Hong Kong - Oil traded near $49 a barrel as officials from Russia and Kuwait conducted meetings in Abu Dhabi with producers to examine why some are shirking their commitment to reduce output.

Futures lost 0.3% in New York after dropping 0.4% on Monday. Talks are being held separately with representatives from  Iraq, United Arab Emirates and Kazakhstan through Tuesday, according to people familiar with the matter.

US crude stockpiles probably declined by 2.1 million barrels last week, a Bloomberg survey shows before government data on Wednesday.

Oil in New York was unable to hold its first advance above $50 a barrel since May as signs of rising global supply eroded optimism that output curbs by the Organisation of Petroleum Exporting Countries and its partners are rebalancing the market. 

Compliance by OPEC members slid to 78% in June, according to the International Energy Agency.

“The market will look for confirmation that the group will continue to abide by their cuts,” said David Lennox, a Sydney-based analyst at Fat Prophets. “Oil prices will probably do some work between $45 and $55 for some time.”

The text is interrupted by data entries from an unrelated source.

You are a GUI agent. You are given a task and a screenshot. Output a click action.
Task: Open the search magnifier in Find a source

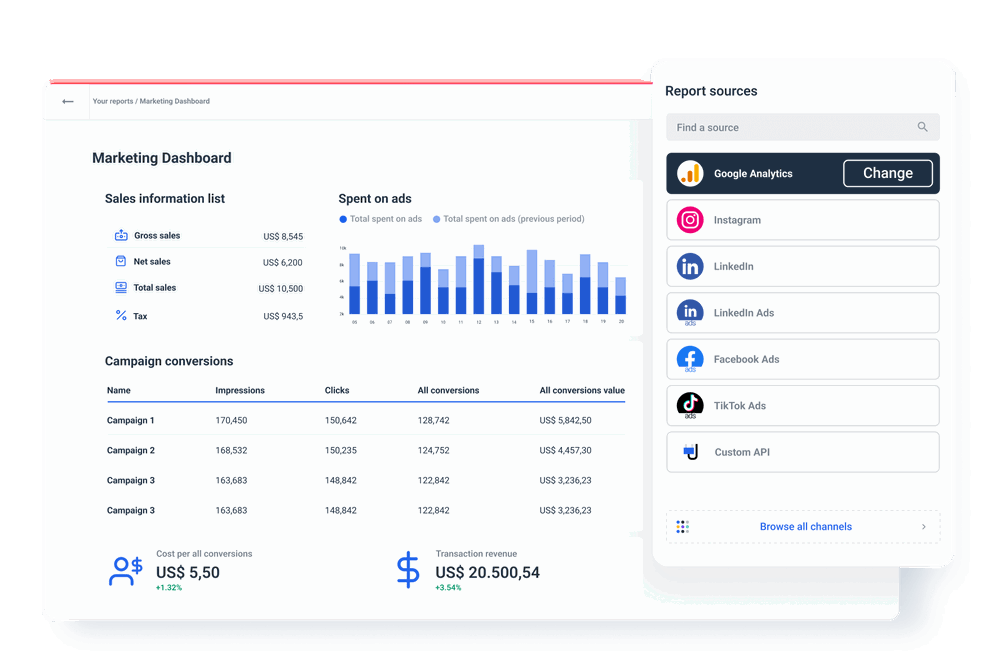click(x=922, y=127)
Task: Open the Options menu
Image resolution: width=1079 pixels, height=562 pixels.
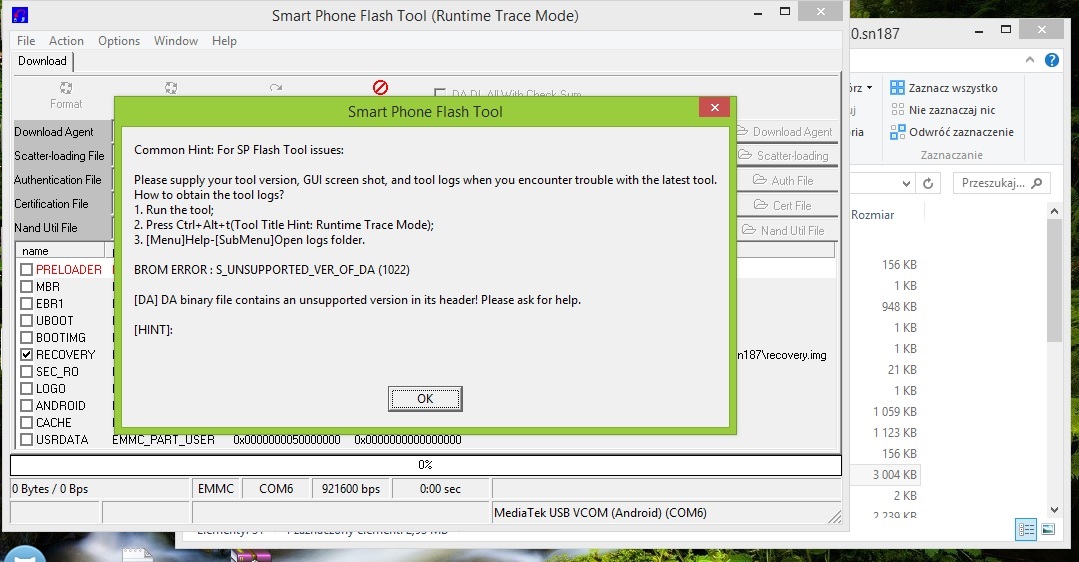Action: coord(119,41)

West Texas Intermediate for September delivery was at $49.23 a barrel on the New York Mercantile Exchange, down 16 cents, at 13:00 in Hong Kong. Total volume traded was about 29% below the 100-day average. Prices lost 19c to $49.39 on Monday.

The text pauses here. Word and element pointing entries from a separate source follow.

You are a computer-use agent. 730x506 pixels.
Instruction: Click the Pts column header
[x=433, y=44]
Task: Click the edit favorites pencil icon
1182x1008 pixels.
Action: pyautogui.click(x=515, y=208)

Brent for October settlement dropped 22c to $52.15 a barrel on the London-based ICE Futures Europe exchange. Prices slid 5c to $52.37 on Monday. The global benchmark traded at a premium of $2.80 to October WTI.

Findings from the meetings will be presented to the Joint Ministerial Monitoring Committee which oversees the agreement to cut production, the people said, asking not to be identified because the talks are private. 

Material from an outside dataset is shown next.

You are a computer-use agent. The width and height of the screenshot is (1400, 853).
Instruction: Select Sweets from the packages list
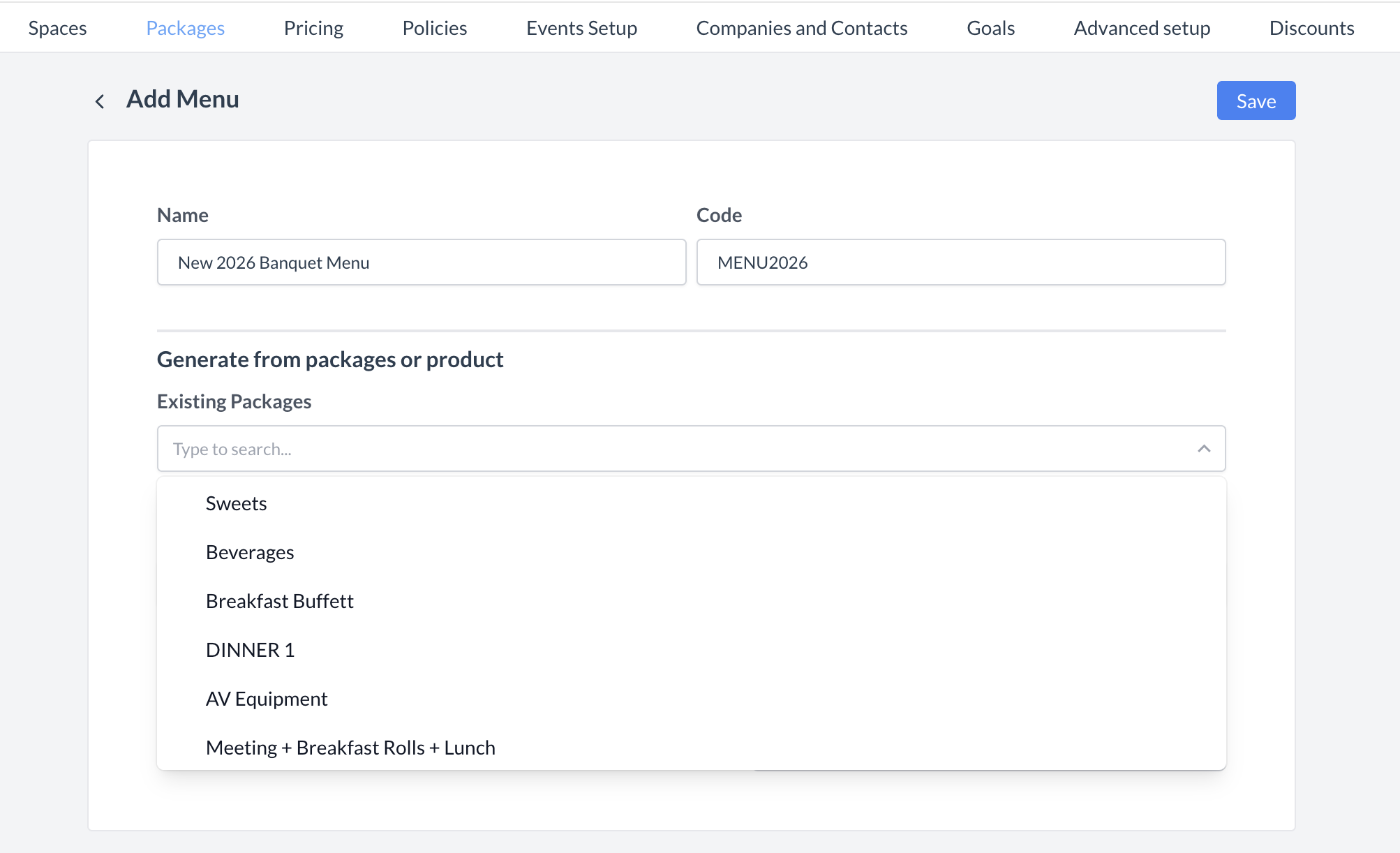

Iraqi compliance slumped to 29% in June, its lowest so far, while the UAE made just 60% of its cuts, according to the IEA.

Oil-market news:

• China’s crude imports in July fell to the lowest in six months after heavy buying earlier in the year, according to data from the General Administration of Customs released on Tuesday.

• Libya’s biggest oil field Sharara is “back to normal” after a disruption caused by protests in the politically fragmented country, the state National Oil said.

• Repsol SA pulled all foreign workers from its oil fields in Venezuela amid a deepening political crisis, while Chevron and Total SA have removed a small number of employees, said people with knowledge of the companies.